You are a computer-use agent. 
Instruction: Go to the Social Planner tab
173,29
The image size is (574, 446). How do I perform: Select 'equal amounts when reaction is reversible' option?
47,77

^^^^

## Exercise requirements
Change every occurrence of "Social Planner" in the rows above to "Budget Planner", leaving all other text exactly as it stands.

## Full solution
You are a computer-use agent. 
Instruction: Go to the Budget Planner tab
173,29
The image size is (574, 446). How do I perform: Select 'equal amounts when reaction is reversible' option?
47,77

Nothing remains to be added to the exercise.